O resultado desse atraso na elaboração de regulamentos para a atuação de policiais no país colaborou para o fortalecimento de práticas violentas. Assim, ao considerar os dados sobre a letalidade da PM carioca, os agentes julgam, condenam e aplicam a pena, definindo quem vive e quem morre no Brasil. E, de acordo com o Fórum Brasileiro de Segurança Pública, apesar da Constituição Brasileira, em seu artigo 5º, inciso XLVII (BRASIL, 1988), tratar sobre a proibição da pena de morte, prevista apenas em estado de guerra com outro país, policiais utilizam do artigo 23 do Código Penal, que afirma a não existência de crime se o agente o pratica em estado de necessidade, em legítima defesa, ou ainda em estrito cumprimento de dever legal ou no exercício regular de direito. De acordo com o Fórum, “embora tenha sido implementada como um mecanismo para amparar legalmente o agente policial, pode ceder espaço para graves distorções, principalmente se a rotina indicar que não há investigação e acompanhamento adequado das ocorrências com resultado morte envolvendo policiais”. Para Felipe Garcia, do NEV-USP, fica claro que ocorre no Brasil uma falta de fiscalização dos agentes, gerando, sim, uma pena de morte na prática. “Elas [as vítimas das ações policiais] têm cor e localidade. É complicado do ponto de vista sociológico afirmar isso, mas há no mínimo vista grossa e má vontade do judiciário na hora de fiscalizar e punir policiais que desrespeitam direitos básicos”, afirma o pesquisador.

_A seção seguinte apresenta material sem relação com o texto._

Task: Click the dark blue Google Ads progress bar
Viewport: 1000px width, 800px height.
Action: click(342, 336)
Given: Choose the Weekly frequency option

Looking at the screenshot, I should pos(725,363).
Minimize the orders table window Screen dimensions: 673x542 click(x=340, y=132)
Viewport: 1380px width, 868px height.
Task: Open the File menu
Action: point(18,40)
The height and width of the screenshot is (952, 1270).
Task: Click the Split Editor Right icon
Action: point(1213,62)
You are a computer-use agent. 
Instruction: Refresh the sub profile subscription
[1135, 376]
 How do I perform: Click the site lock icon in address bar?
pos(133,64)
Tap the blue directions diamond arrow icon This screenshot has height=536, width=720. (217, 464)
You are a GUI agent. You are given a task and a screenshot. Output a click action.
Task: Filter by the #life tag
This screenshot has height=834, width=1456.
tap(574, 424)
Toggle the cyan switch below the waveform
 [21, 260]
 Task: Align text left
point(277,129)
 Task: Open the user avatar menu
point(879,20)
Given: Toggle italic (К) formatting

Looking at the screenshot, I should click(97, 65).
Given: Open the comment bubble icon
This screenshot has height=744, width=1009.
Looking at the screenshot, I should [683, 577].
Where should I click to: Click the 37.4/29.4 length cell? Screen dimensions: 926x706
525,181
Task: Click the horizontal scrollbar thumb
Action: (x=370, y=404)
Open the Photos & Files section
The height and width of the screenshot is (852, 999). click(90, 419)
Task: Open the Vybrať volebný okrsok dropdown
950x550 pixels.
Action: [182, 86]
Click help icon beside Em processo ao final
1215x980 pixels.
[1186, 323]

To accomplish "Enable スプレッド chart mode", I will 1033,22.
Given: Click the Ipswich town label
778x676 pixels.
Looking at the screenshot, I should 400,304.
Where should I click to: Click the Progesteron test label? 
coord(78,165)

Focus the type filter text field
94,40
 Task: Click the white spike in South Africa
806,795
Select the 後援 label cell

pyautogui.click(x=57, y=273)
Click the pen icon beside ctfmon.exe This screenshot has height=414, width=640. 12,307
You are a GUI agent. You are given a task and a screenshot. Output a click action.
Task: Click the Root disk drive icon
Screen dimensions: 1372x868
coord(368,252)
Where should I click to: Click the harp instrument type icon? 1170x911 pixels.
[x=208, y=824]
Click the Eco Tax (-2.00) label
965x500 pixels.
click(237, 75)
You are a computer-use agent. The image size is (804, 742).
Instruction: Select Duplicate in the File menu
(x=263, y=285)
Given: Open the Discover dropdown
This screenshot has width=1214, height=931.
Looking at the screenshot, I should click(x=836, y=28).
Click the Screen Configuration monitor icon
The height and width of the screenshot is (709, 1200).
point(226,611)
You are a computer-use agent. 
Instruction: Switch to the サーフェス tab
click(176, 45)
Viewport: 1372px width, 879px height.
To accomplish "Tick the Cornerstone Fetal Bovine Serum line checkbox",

Como se dá a violência nos dias de hoje?

Atualmente, estudos já mostram que mais de 90% dos casos de mortes cometidas por agentes do Estado não são investigados ou acabam arquivados. Isso é exemplificado, até mesmo, na maior chacina na história do Rio de Janeiro: no Jacarezinho, 1 ano após a morte de 28 civis, 10 de 13 investigações do MP foram arquivadas.

Outra ação que mostra o descumprimento de leis da polícia ocorreu em 2019. Uma das tantas crianças vítimas desse projeto foi Agatha Vitoria Felix. A revista Veja apurou que entre 10 e 20 policiais invadiram o hospital para onde ela havia sido levada, e tentaram persuadir os médicos a entregarem o projétil retirado de seu corpo, em uma tentativa de mascarar a culpabilidade policial.

Um exemplo simbólico que também expressa o uso da força e de impuidade policial, foi o assassinato da vereadora Marielle Franco e de Anderson Gomes. Em 2018, o caso trouxe consigo um recado da política de segurança pública no Rio: o silenciamento dos direitos humanos é mais rápido que a justiça.